Mit seinem Beitritt zu Oulipo verabschiedet Perec sich also nicht davon, ein gesellschaftskritischer Autor zu sein. Er analysiert vielmehr seine eigene Arbeit und fragt nach den Bedingungen und Mitteln literarischen Schreibens. Als Erstes wendet er sich von der Idee des genialen Künstlers ab. Er ist überzeugt, dass Ideen nicht vom Himmel fallen, sondern das Ergebnis von bestimmten Techniken sind. Eine solche kann etwa in dem Verzicht auf einen Buchstaben bestehen. Das berühmteste Beispiel ist Perecs Roman "La disparition", auf Deutsch "Anton Voyls Fortgang". In ihm wird kein einziges Mal der Vokal e verwendet.

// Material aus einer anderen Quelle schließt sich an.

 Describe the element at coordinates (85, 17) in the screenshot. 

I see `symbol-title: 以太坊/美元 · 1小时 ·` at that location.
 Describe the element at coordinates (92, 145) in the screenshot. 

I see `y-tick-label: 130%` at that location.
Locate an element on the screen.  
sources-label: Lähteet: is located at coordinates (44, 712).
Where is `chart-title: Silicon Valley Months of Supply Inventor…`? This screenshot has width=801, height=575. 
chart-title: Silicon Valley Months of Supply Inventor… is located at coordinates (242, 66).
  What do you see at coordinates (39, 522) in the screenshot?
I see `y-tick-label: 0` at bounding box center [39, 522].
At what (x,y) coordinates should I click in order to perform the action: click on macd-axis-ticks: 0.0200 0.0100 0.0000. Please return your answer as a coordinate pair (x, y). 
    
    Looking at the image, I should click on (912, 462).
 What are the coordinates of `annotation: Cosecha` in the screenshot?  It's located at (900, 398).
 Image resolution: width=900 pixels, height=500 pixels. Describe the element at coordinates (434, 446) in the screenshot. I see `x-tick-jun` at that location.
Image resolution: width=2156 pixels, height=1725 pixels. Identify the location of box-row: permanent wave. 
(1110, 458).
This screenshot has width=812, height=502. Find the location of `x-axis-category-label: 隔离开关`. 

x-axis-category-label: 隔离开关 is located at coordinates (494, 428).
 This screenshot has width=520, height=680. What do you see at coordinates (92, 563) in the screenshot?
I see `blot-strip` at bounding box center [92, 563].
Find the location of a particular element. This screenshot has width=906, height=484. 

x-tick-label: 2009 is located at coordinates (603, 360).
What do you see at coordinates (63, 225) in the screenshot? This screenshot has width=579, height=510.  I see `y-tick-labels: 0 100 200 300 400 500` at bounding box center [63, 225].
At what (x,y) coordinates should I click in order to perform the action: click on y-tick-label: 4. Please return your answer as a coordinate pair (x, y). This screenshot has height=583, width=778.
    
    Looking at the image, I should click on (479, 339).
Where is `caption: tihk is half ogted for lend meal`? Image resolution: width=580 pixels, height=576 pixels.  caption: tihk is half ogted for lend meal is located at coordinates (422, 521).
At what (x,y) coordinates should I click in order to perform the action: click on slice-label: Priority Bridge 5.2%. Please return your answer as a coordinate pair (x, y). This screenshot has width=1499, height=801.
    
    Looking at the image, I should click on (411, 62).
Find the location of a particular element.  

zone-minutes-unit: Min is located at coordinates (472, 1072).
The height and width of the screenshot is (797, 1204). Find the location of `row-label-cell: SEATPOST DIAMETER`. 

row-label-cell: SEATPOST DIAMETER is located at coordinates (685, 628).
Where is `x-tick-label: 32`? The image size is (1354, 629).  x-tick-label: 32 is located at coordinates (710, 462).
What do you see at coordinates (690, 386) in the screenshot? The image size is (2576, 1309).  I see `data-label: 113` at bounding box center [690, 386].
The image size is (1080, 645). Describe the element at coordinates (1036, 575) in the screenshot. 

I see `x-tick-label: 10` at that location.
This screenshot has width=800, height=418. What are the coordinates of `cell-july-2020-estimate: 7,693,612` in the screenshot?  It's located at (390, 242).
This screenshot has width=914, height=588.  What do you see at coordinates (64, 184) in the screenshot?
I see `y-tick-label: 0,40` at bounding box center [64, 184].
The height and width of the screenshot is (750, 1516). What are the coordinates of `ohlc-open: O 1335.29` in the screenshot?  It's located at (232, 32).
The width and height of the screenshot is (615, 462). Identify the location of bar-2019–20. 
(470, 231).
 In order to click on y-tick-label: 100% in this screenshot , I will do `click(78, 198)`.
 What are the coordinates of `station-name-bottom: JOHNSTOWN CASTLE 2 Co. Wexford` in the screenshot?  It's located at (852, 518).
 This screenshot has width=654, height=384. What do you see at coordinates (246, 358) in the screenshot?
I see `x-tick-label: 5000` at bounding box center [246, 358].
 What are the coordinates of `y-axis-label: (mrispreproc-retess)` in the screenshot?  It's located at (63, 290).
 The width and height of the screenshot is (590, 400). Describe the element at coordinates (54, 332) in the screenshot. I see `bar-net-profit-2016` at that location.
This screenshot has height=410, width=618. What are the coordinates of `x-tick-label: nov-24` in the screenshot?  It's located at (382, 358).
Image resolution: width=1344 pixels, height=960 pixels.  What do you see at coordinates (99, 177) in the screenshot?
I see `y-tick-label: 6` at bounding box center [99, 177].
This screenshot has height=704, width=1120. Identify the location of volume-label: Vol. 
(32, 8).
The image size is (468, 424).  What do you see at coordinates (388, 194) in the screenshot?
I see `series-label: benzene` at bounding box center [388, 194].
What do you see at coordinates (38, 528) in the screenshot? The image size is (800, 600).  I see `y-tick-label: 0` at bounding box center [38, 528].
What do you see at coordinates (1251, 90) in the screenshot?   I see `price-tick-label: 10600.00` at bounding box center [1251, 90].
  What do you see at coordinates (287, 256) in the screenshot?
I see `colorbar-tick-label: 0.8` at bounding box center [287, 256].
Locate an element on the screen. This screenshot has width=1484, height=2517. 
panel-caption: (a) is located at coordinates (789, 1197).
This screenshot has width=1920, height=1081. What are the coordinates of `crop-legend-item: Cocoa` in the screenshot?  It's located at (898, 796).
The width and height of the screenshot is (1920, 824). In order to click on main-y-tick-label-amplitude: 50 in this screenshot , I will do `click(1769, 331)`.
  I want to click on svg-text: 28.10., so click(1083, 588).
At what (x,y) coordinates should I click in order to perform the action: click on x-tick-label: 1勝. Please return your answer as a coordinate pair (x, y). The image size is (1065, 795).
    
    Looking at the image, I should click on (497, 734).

Mit 45 Jahren erfährt Perec, dass er unheilbar an Krebs erkrankt ist. Zu diesem Zeitpunkt warten eine Handvoll Pläne auf ihre Vollendung. Doch der Autor hat keine Zeit mehr. Er stirbt innerhalb weniger Wochen.

Immer wieder hat Perec versucht, den kurzen Satz "Ich bin geboren" zu erweitern. Einmal stellt er sich vor, seine Familie wäre nicht nach Frankreich, sondern stattdessen in die USA emigriert. Wie alle Einwanderer wären seine Vorfahren auf Ellis Island angekommen. Sie hätten Gesundheitsprüfungen über sich ergehen lassen müssen. Je nach körperlichem Zustand hätten sie einreisen dürfen oder nicht. Ellis Island, die kleine Insel vor Manhattan, wurde auch Tränen-Insel genannt. Viele weinten hier bitterlich über geplatzte Hoffnungen. Diesen Schicksalen fühlte Perec sich verwandt. Wer Bellos' Biographie liest, begreift, warum. CHARLOTTE HORST

David Bellos: "Georges Perec". Ein Leben in Wörtern.

Aus dem Englischen von Sabine Schulz. diaphanes Verlag, Zürich 2023. 704 S., geb., 45,- Euro.